昨日より、少しだけ顔色が良かった気がした。


* * *


日曜のカフェは、意外と空いていた。


入り口近くの席に、結花がいた。

大きめのトレーナーに、メガネをかけていて、学校のときとは少し雰囲気が違う。


「おそーい。死んだかと思った」


「寝てただけだよ。てかその格好、誰?」


「カフェモードの私。レアキャラ」


笑って、手元のプリントを差し出してくる。


「これ、わかんない。助けて」


「……結局、課題じゃん」


「だってハルくん、成績いいじゃん。頼れるでしょ?」


「そういうときだけ頼られるの、地味に傷つくんだけど」


そう言いつつ、俺は椅子に腰を下ろした。


隣に誰かがいる。

声が聞こえる。

それだけで、少し救われる気がした。


プリントを眺めながら説明を始める。


結花は、思ったよりも真面目に聞いていた。


「なるほど……でもこの公式、意味わからん」


「前に似たやつやったろ?ほら……」


「うーん……あ、あれか!……あれ?」


「違う。全然違う」


「くっそぉ、記憶喪失になりたい」


「それは俺に効くからやめろ」


そう言った瞬間、ふたりとも黙った。


数秒の沈黙のあと――


「……ごめん」


「いや、別に。冗談だってわかってるし」


「でも、あんまり引きずってるようには見えないね」


「……引きずってるよ。見えないだけ」


そう言った俺を、結花はじっと見つめた。


「そっか」


それだけ言って、またプリントに目を落とす。


ああ、そうか。

この人は、ちゃんと“わかってる人”なんだなと思った。


「無理して切り替えなくていいよ。

ちゃんと引きずってる方が、人間味あって私は好き」


「それって褒めてんの?」


「わかんない。

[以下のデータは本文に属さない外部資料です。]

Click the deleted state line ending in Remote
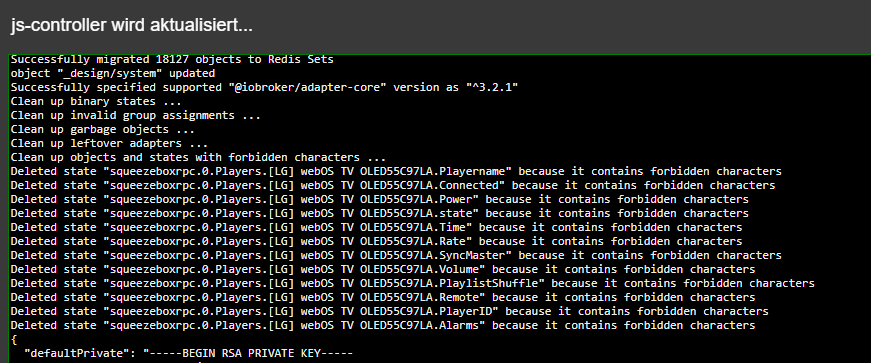 (383, 297)
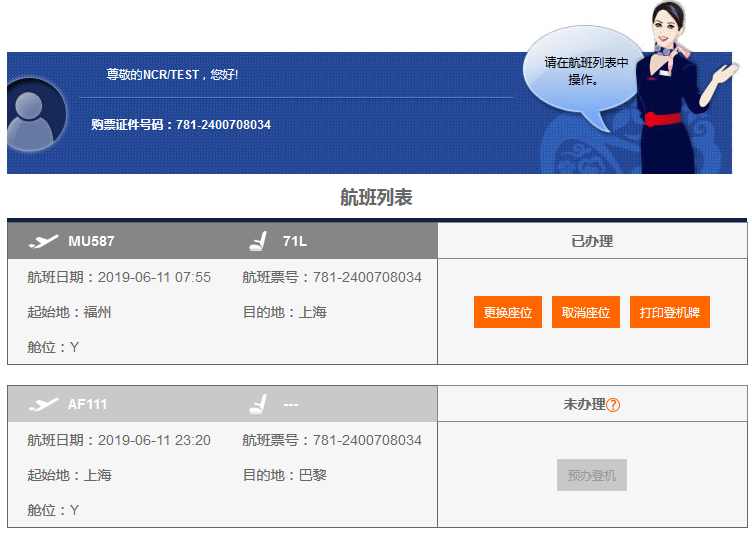
Task: Click the seat icon next to 71L
Action: 259,241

気まぐれでしゃべってるだけ」


また笑った。


この笑顔は、“俺を励まそうと作っているもの”ではない。

ただ、隣にいる人間として、自然に向けられたものだった。


だからこそ、あたたかかった。


* * *


カフェを出る頃には、日が傾き始めていた。


並んで歩く帰り道。

ふたりとも無言だったけど、重苦しさはなかった。


「ねえ、ハルくん」


「ん?」


「忘れたくない記憶って、どうすれば消えないかな」


不意に聞かれたその言葉に、立ち止まる。


「……どうして?」


「ううん、なんとなく。

忘れたくないって思ったら、逆に薄れていく気がして」


「俺は逆だな。忘れたいって思ってる記憶ほど、残る」


「それって、皮肉だね」


「うん、めちゃくちゃ皮肉」


夕陽が、彼女の横顔をオレンジ色に染めていた。


「でも、ハルくんの中に“澪”が残ってるなら、

きっとそれって“嘘の恋”じゃなかったって証明だと思うよ」


「……」


その言葉は、やけに優しくて、痛かった。


「じゃあ、結花は? 忘れたくない人、いる?」


「……いるかもね。でもまだ“その人”が、自分にとってどういう存在かはわかんない」


「そっか」


「うん。たぶん、もう少し一緒に過ごしたら、わかるのかも」


何気ないようで、少しだけ含みのある言葉。

でも俺は、まだその意味に気づかないふりをした。


今はまだ、誰かを“新しく好きになる”準備ができていないから。


それでも――


「……ありがとな」


その言葉だけは、心からだった。


結花は、黙ってうなずいた。


夕陽の中で、少しだけ笑った気がした。